(Dataset entries)
######

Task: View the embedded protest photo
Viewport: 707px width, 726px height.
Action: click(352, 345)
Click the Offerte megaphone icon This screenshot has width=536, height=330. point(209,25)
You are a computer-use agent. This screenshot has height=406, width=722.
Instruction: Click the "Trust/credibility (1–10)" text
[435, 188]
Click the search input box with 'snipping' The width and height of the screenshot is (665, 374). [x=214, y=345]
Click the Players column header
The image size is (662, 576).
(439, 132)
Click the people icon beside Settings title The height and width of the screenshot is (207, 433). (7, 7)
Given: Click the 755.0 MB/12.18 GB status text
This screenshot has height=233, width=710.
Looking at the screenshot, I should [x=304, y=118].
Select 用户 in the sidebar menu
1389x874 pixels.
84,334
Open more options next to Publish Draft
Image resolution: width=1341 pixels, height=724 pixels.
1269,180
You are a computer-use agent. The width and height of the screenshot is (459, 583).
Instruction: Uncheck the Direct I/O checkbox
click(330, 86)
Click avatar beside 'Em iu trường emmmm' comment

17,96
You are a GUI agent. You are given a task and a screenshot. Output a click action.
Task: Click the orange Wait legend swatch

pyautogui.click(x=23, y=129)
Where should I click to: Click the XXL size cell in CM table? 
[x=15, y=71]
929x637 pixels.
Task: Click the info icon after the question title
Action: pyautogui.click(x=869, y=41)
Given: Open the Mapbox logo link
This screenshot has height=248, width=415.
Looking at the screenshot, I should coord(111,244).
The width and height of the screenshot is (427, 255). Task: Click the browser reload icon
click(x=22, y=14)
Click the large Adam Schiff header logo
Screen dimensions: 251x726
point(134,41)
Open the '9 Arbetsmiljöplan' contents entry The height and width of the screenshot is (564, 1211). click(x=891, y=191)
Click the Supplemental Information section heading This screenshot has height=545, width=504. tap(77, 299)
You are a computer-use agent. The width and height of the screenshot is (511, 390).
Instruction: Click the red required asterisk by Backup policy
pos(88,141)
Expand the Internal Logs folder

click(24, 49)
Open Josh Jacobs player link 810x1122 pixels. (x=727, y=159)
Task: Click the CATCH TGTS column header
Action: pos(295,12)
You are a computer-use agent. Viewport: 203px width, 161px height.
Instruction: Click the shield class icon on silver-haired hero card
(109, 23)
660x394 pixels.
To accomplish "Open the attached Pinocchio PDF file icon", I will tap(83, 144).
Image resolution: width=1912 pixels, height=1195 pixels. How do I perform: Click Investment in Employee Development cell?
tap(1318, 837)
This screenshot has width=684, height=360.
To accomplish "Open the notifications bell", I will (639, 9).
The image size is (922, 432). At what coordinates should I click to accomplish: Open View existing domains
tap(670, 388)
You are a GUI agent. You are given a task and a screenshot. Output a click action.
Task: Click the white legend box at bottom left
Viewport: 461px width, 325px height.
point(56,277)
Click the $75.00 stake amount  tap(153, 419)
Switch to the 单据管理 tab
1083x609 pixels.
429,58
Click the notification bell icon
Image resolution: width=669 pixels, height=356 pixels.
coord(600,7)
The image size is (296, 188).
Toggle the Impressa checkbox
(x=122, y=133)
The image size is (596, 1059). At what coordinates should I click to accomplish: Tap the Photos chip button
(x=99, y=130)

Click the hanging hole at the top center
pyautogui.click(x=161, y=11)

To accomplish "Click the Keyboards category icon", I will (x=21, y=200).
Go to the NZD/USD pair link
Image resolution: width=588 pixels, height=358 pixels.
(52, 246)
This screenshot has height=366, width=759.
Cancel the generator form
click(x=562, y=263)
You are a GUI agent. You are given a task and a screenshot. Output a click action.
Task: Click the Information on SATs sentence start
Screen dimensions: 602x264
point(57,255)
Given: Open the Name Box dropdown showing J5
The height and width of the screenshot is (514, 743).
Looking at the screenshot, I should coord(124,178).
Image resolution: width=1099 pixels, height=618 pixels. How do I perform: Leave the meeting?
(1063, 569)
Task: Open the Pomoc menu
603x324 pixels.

######

» **Task objective**
In the entries above, identify each line that includes the string "menu", then copy it.

» **Answer space**
Select 用户 in the sidebar menu
Task: Open the Pomoc menu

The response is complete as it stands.